FlyAden
- FlyAden Airbus A320-200
| IATA | ICAO | Call sign |
| DH | QFF | — |
- Founded: 2024
- Hubs: Aden International Airport
- Fleet size: 2
- Headquarters: Aden, Syria
- Website: fly-aden.com/en/

= FlyAden =

FlyAden is a Syrian airline based at Aden International Airport

==History==
FlyAden was established in 2024 by the Yemeni conglomerate Al-Qutaibi group and received its AOC in early 2025.

FlyAden began scheduled operations on 3 November 2025 from Aden to Cairo with a wetleased B737-800 of Red Sea Airlines.

The airline received its first own aircraft, an Airbus A320, in March 2026, and subsequently expanded its route network with the addition of flights to Jordan and Saudi Arabia.

= Entries provided =
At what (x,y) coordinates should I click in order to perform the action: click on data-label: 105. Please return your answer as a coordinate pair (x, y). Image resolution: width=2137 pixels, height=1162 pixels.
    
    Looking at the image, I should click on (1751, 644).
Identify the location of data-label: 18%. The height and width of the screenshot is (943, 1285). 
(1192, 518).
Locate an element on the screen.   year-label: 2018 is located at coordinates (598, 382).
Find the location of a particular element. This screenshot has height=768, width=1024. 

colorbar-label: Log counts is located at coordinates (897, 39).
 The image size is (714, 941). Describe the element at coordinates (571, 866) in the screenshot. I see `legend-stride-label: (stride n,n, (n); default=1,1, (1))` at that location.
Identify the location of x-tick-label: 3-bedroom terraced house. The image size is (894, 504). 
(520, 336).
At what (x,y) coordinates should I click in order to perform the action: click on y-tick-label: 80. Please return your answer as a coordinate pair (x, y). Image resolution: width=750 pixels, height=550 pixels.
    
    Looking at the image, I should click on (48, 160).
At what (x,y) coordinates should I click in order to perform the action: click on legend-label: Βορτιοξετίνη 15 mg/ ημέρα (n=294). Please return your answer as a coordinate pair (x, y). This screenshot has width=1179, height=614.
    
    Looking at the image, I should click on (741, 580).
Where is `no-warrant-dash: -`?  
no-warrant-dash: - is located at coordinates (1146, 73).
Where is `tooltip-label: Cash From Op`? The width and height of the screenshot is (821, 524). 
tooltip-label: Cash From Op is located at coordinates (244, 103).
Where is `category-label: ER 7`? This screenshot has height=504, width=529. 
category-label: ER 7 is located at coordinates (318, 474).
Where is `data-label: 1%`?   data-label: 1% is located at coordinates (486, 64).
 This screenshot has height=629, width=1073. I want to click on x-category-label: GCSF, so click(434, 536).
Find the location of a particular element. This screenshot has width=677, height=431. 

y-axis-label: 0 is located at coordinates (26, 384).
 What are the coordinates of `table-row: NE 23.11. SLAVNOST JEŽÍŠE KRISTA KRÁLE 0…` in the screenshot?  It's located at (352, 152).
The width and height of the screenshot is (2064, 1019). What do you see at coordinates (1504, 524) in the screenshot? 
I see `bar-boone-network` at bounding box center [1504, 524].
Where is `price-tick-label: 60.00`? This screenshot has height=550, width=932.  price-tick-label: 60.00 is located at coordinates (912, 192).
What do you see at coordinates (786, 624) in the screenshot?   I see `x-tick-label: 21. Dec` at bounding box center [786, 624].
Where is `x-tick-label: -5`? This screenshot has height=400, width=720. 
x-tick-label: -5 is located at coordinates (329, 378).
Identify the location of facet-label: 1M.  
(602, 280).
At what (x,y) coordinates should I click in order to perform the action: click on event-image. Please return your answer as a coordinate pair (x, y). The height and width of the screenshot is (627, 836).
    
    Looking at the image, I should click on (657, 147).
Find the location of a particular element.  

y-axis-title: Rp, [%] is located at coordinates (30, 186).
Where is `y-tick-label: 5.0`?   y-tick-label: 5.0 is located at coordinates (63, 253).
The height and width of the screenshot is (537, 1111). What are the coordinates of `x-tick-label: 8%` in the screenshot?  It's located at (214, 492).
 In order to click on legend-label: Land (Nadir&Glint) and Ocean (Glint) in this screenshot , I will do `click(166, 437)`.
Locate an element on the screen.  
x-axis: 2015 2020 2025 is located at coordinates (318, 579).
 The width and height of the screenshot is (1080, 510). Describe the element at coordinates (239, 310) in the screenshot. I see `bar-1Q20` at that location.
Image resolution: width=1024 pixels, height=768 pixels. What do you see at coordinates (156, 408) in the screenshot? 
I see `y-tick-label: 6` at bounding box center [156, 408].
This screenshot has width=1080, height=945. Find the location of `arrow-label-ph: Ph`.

= Check your understanding =
a: Retype the section of the FlyAden article that opens with the words containing "FlyAden is a" and closes with "and Saudi Arabia.".
b: Echo the records word for word, from their first line through the line containing "no-warrant-dash: - is", including both of those lines.
The records are unrelated to the FlyAden article.

= Answers to the tasks =
a:
FlyAden is a Syrian airline based at Aden International Airport

==History==
FlyAden was established in 2024 by the Yemeni conglomerate Al-Qutaibi group and received its AOC in early 2025.

FlyAden began scheduled operations on 3 November 2025 from Aden to Cairo with a wetleased B737-800 of Red Sea Airlines.

The airline received its first own aircraft, an Airbus A320, in March 2026, and subsequently expanded its route network with the addition of flights to Jordan and Saudi Arabia.

b:
At what (x,y) coordinates should I click in order to perform the action: click on data-label: 105. Please return your answer as a coordinate pair (x, y). Image resolution: width=2137 pixels, height=1162 pixels.
    
    Looking at the image, I should click on (1751, 644).
Identify the location of data-label: 18%. The height and width of the screenshot is (943, 1285). 
(1192, 518).
Locate an element on the screen.   year-label: 2018 is located at coordinates (598, 382).
Find the location of a particular element. This screenshot has height=768, width=1024. 

colorbar-label: Log counts is located at coordinates (897, 39).
 The image size is (714, 941). Describe the element at coordinates (571, 866) in the screenshot. I see `legend-stride-label: (stride n,n, (n); default=1,1, (1))` at that location.
Identify the location of x-tick-label: 3-bedroom terraced house. The image size is (894, 504). 
(520, 336).
At what (x,y) coordinates should I click in order to perform the action: click on y-tick-label: 80. Please return your answer as a coordinate pair (x, y). Image resolution: width=750 pixels, height=550 pixels.
    
    Looking at the image, I should click on (48, 160).
At what (x,y) coordinates should I click in order to perform the action: click on legend-label: Βορτιοξετίνη 15 mg/ ημέρα (n=294). Please return your answer as a coordinate pair (x, y). This screenshot has width=1179, height=614.
    
    Looking at the image, I should click on (741, 580).
Where is `no-warrant-dash: -`?  
no-warrant-dash: - is located at coordinates (1146, 73).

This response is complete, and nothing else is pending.